Over 11 years ago we entered a war of choice on a pretext that was always dubious and proved ultimately false. There are several reasons we did this: a messianic belief in the democratisation of the Middle East; a desire to project Western power and install a compliant ruler in Saddam Hussein’s place; in Australia’s case, pursuing the US alliance. But beneath them all lies one essential conceit: we did this because we thought we could. Perhaps some of our soldiers, and multiples more Iraqi civilians would die, but we figured that would be the limit of the fallout.
At the very least we assumed our power would be enhanced. At our most delirious we might have believed we’d leave the world a better place. Indeed that idea hasn’t gone away. When relentless mass uprisings in the Middle East began toppling dictators and promising democracy, the Iraq War’s apologists rushed to claim credit for the change. Saddam’s defeat had unleashed a wave of democratic fervour and a belief in the transience of rulers, so they reasoned.
But today, as democracy in Egypt descends into farce and the uprisings in Syria have exploded into the most horrific civil war, this is perhaps not a legacy we should wish to claim. And now, there’s Iraq itself. Specifically Mosul, which this week fell to the Islamic State in Iraq and the Levant (ISIL). Barely a decade after we set out to save the world, terrorists rule one of Iraq’s major cities. “We can’t beat them. We can’t,” says an Iraqi police officer. “They are well trained in street fighting and we’re not. We need a whole army to drive them out of Mosul.” Which might at least sound possible if it weren’t for the army colonel who explained that we’ve just witnessed “a total collapse of the security forces”. This is quite a spectacular step backwards.
The invasion of Iraq happened in strange times, about 18 months after the Twin Towers fell and when security was about hard military power and little else. Shock. Awe. President Bush’s original name for the war in Afghanistan gives us a good sense of the mood: Operation Infinite Justice. Justice is about balance and measure, not the excesses of infinity. Infinite Justice is the kind of thing you come up with when you think it is impossible to be too forceful; when you think justice subsists in bombing places to rubble. As a result, we never truly bothered with trifling matters like sociology. Iraq was a theatre of domination and triumph – of missions accomplished. We scarcely noticed it was in fact a complicated society with significance to people well beyond its borders.

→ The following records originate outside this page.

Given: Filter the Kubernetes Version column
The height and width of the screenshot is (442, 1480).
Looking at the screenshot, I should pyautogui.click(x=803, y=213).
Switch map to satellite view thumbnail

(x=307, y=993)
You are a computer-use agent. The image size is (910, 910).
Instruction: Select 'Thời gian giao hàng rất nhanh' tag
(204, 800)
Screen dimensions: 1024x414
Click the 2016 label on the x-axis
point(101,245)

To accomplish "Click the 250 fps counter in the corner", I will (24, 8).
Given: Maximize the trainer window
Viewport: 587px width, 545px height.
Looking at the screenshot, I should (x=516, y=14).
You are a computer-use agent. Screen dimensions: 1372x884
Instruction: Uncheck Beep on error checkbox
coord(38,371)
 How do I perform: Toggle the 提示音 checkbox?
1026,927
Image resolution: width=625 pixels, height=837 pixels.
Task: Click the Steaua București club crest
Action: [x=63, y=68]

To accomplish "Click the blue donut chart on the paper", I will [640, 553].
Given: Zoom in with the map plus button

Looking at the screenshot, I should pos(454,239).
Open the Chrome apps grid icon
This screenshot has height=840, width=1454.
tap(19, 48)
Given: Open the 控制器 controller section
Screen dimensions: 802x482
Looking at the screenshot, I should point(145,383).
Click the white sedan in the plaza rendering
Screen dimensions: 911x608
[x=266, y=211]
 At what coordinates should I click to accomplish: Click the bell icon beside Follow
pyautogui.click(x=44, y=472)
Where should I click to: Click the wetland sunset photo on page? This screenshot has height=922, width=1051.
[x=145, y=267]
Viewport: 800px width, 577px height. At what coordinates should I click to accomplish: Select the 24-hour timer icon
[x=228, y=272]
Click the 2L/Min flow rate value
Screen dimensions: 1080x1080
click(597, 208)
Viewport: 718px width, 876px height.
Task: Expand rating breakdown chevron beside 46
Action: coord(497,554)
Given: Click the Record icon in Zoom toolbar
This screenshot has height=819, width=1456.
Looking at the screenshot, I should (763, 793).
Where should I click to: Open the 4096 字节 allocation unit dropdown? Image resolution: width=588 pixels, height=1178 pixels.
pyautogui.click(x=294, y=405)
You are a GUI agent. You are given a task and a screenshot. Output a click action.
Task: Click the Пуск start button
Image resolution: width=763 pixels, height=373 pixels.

By the time we discovered Sunnis and Shiites it was all a bit late. We had on our hands a full-scale, international insurgency. And the truth is, we never really defeated it. Indeed the invasion has unleashed forces we simply cannot pretend to have under control. Mosul, after all, isn’t Fallujah or Baghdad with a reputation for fearsome violence. This is a city once held up as a model of Iraqi success: “a model for what Iraq would be like if they could emulate in Baghdad the progress we have made here”, in the words of one commanding officer in 2007 after the famous troop “surge” that was meant to have pacified the city. But even so, it’s impossible to understand this turnaround in Mosul without looking just over the border, in Syria, where a ruler every bit as brutal as Saddam Hussein, is presently in the process of enacting mass violence against his own people.
This is a ruler who has merrily danced across what Barack Obama declared to be his “red line” by using chemical weapons against them, proving that this red line didn’t signify much. Obama ran an anaemic campaign for military intervention in Syria that went nowhere. These days he regards Syria merely as “somebody else’s civil war”. We will never know what would have happened had America intervened at that stage. But we do know that Bashar al-Assad had free reign to unleash brutal force, thereby radicalising the environment and laying down a magnet for Sunni terrorist groups. And we now know that those groups are enmeshed with those in Iraq. ISIS doesn’t see the border between the countries. It sees instead an area to be unified under its own rule. Mosul is in terrorist hands because we blew the lid off Iraq, then refused to help put it back on Syria.
They are quickly becoming indistinct: the same crisis. The contrast is remarkable: there’s the war with no meaningful pretext, and the pretext that had no war. Sure, this is explained partly by the fact that we’re dealing with two contrasting American presidents. But it’s also true that the disaster of Iraq exposed the limits of America’s power, and completely eroded its moral authority, leaving it with no standing, and no will to do anything about a genuine problem in Syria. We haven’t yet come to terms with just how much damage the invasion of Iraq has done. It’s likely we won’t fully know for decades. But it’s clear that the blowback is already under way, and there’s every chance we’ll wake one day to find that Iraq evolves into the security problem it so emphatically wasn’t in 2003 when we grotesquely pretended otherwise.